Given two positive integer a and b and a range [low, high]. The task is to find the greatest common divisor of a and b which lie in the given range. If no divisor exist in the range, print -1.
Examples: 
 

Input : a = 9, b = 27, low = 1, high = 5
Output : 3
3 is the highest number that lies in range 
[1, 5] and is common divisor of 9 and 27.

Input : a = 9, b = 27, low = 10, high = 11
Output : -1

 

The idea is to find the Greatest Common Divisor GCD(a, b) of a and b. Now observe, divisor of GCD(a, b) is also the divisor of a and b. So, we will iterate a loop i from 1 to sqrt(GCD(a, b)) and check if i divides GCD(a, b). Also, observe if i is divisor of GCD(a, b) then GCD(a, b)/i will also be divisor. So, for each iteration, if i divides GCD(a, b), we will find maximum of i and GCD(a, b)/i if they lie in the range. 
Below is the implementation of this approach: 
 

C++




// CPP Program to find the Greatest Common divisor
// of two number which is in given range
#include <bits/stdc++.h>
using namespace std;
 
// Return the greatest common divisor
// of two numbers
int gcd(int a, int b)
{
    if (b == 0)
        return a;
    return gcd(b, a % b);
}
 
// Return the greatest common divisor of a
// and b which lie in the given range.
int maxDivisorRange(int a, int b, int l, int h)
{
    int g = gcd(a, b);
    int res = -1;
 
    // Loop from 1 to sqrt(GCD(a, b).
    for (int i = l; i * i <= g && i <= h; i++)
=-=-=-=-=
REQUIRED WORK –
**A.** According to the GCD-in-range explanation, what should be printed when no divisor lies in the range?
**B.** Write out the part of the listing that opens with the line containing "The image size is (1024, 653)." and closes with the line containing "Action: click(x=958, y=595)", copying it exactly. Leave the pictures out.

PROVIDED RECORDS –
=-=-=-=-=
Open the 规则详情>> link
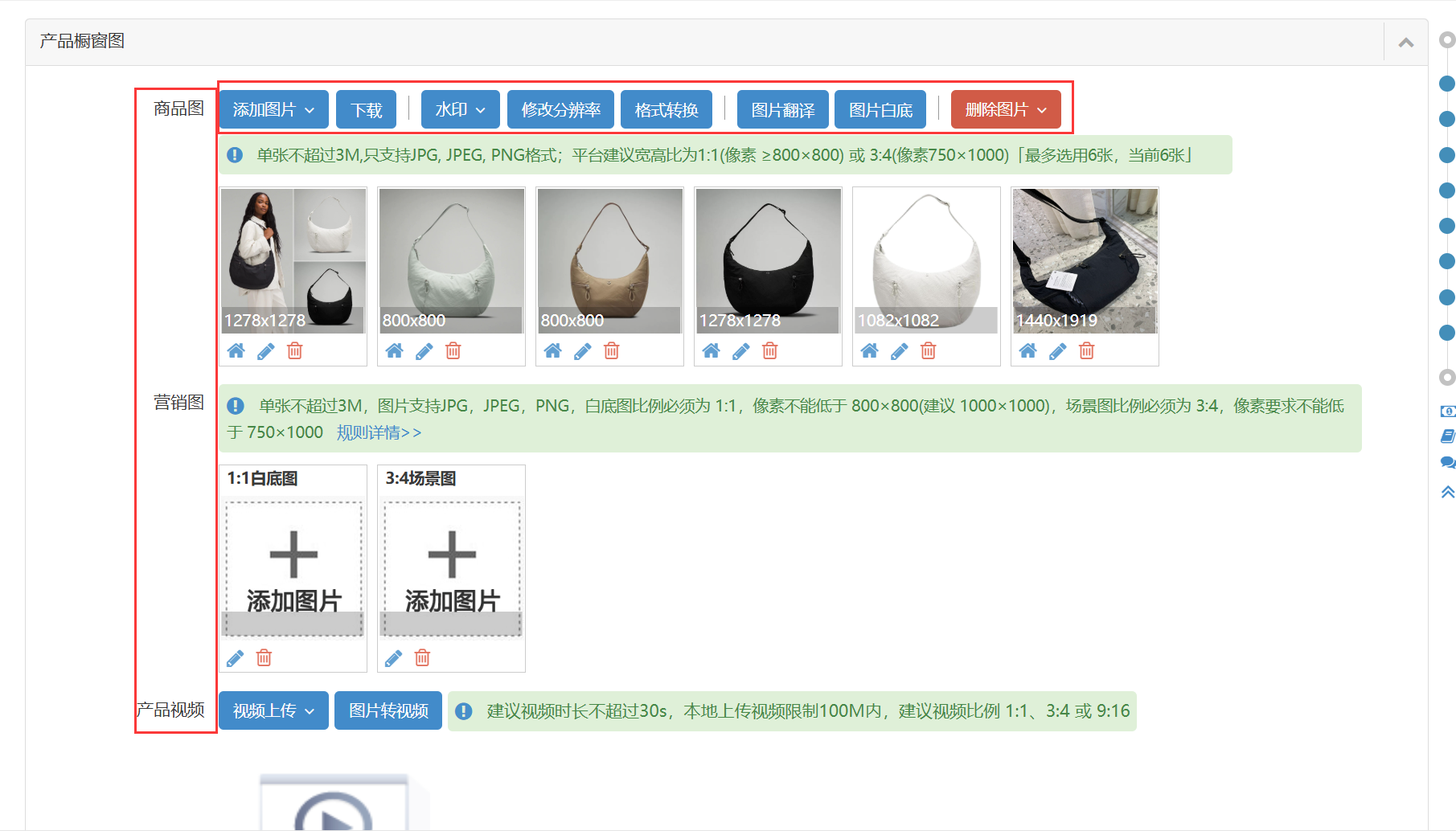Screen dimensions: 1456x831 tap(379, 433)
=-=-=-=-=
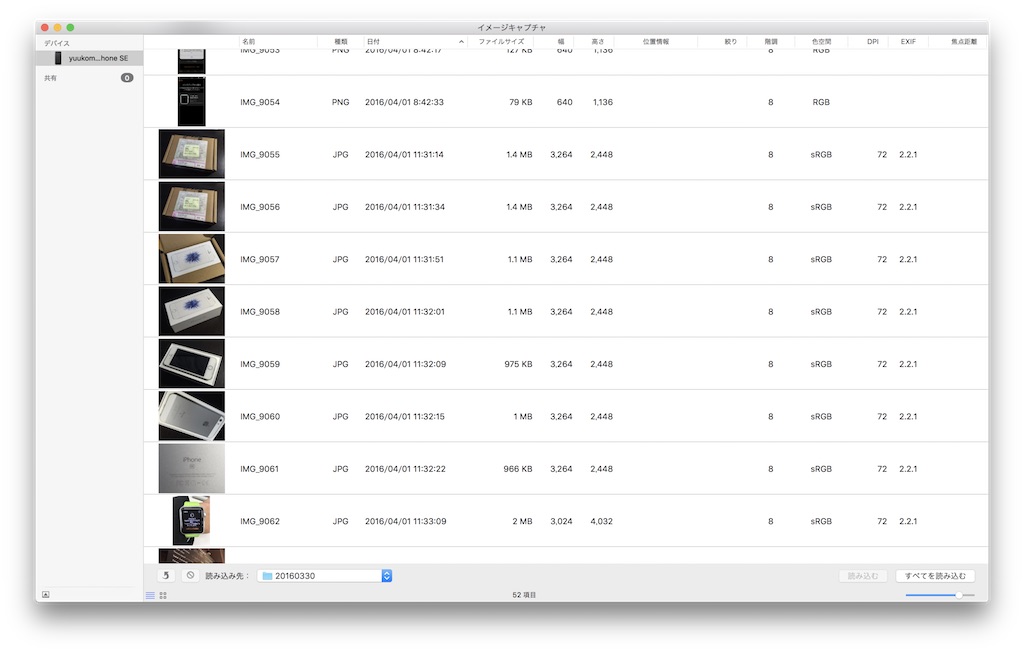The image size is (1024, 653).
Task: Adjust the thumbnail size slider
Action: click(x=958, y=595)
=-=-=-=-=
THE RESPONSES –
**A.** -1

**B.**
The image size is (1024, 653).
Task: Adjust the thumbnail size slider
Action: click(x=958, y=595)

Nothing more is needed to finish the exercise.